The Planning Commission is set to enact a study session that will examine the details and possibilities of the $195M Broadway Block project that could take up the eastern edge of Long Beach Blvd. between Broadway and 3rd Street (right next to the very uninspiring lofts being built at the northwest corner of Broadway and Elm in DTLB).
The massive project includes a 295-foot, 21-story high rise that will bring 187 new units in the Downtown along with a seven-story mid-rise that will bring 205 new residential units online.
In this space also sits the revered-but-shuttered Acres of Books, which developer Cliff Ratkovich of Ratkovich Properties said would not only be adaptively reused for the project but also brought into the project “to create a one-of-a-kind culture and spirit.” Ratkovich boasts that the adaptive reuse of Acres of Books will prove to be the “first of its kind in DTLB.”
That one-of-a-kind project? Harkening to the building’s 1930s origins as an automobile showroom—with possible plans to refurbish it to the height of its old-school beauty—and convert it into a restaurant and a market with a large dining patio separating the two.
Details remain limited but echoes my suggestion that DTLB bring something similar to DTLA’s Grand Central Market inside one of its larger-but-abandoned spaces. (I proposed the former Walmart but this works just as well.)
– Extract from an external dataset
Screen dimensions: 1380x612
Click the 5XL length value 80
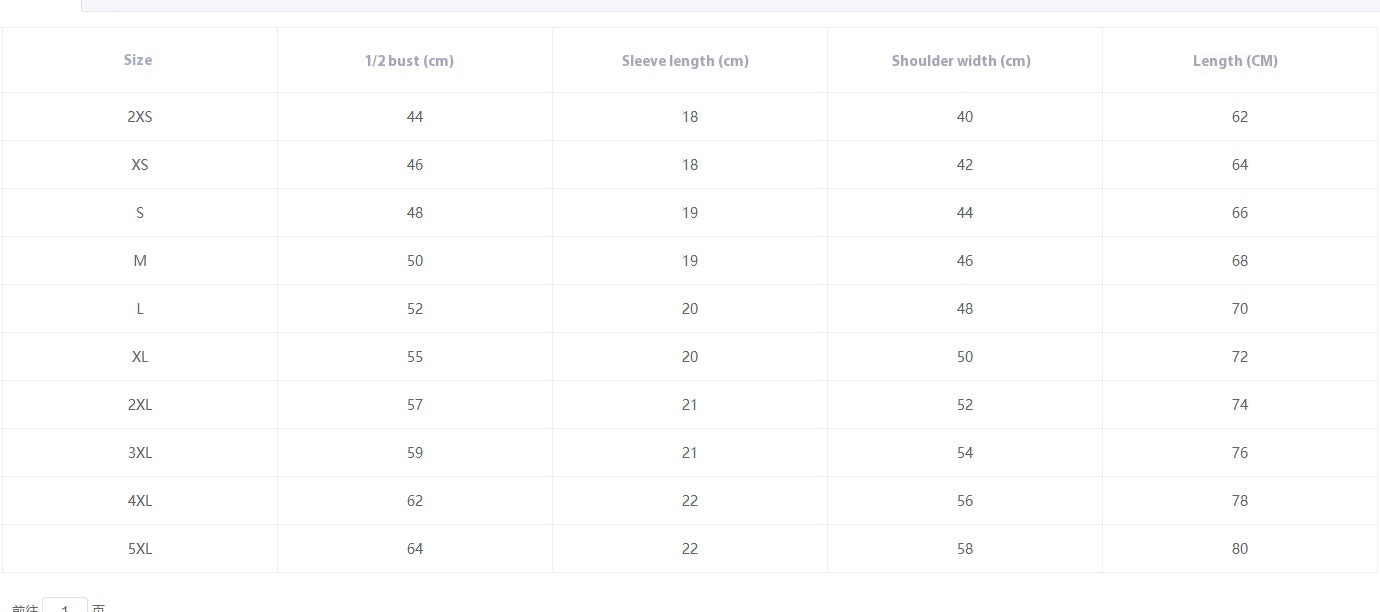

According to proposals, 3,400 sq. ft. of the western portion of the building facing Long Beach Blvd. will be built out as a restaurant space while 6,200 sq. ft. of its western portion will be set aside for the market. In between these two space will be an open-air, 2,400 sq. ft. patio for shoppers and diners alike to share.
The property was transferred to Broadway Block LLC for $7.8M in an unanimous vote during the Long Beach City Council meeting in July of last year. The development, a partnership between Ratkovich Properties LLC, Urbana LLC, and The Owl Companies.
The 3rd Street portion will have a 21-story residential while the Broadway stretch will have a seven-story structure. Combined, the project will bring 392 residential units to the Downtown area (previously 375), 5,773 square feet of creative office space, 3,873 square feet of flex space, 6,012 square feet of loft space, 1,311 square feet of ArtExchange space and 3,200 square feet of university space.
Even more, the project garnered attention last year for the fact that it would build affordable units for Cal State Long Beach graduate students in the structure aligned for Broadway. That 2,500 sq. ft. for the university will be include an art gallery on top of housing space for the university’s arts faculty and students.
Updated renderings show the geometric rooftop of the pyramid-like façade of the southwest corner, mirrored squares that permit the plebeians to look up toward swimmers with jealousy and a sense of voyeurism, and a sea of almost entirely white folks. (Please work on that, renderers.)
Total parking requirements for the site are 511 spaces but 524 spaces are included in the current proposal.
Construction was expected to begin summer of 2018 but has now been pushed to the beginning of 2019.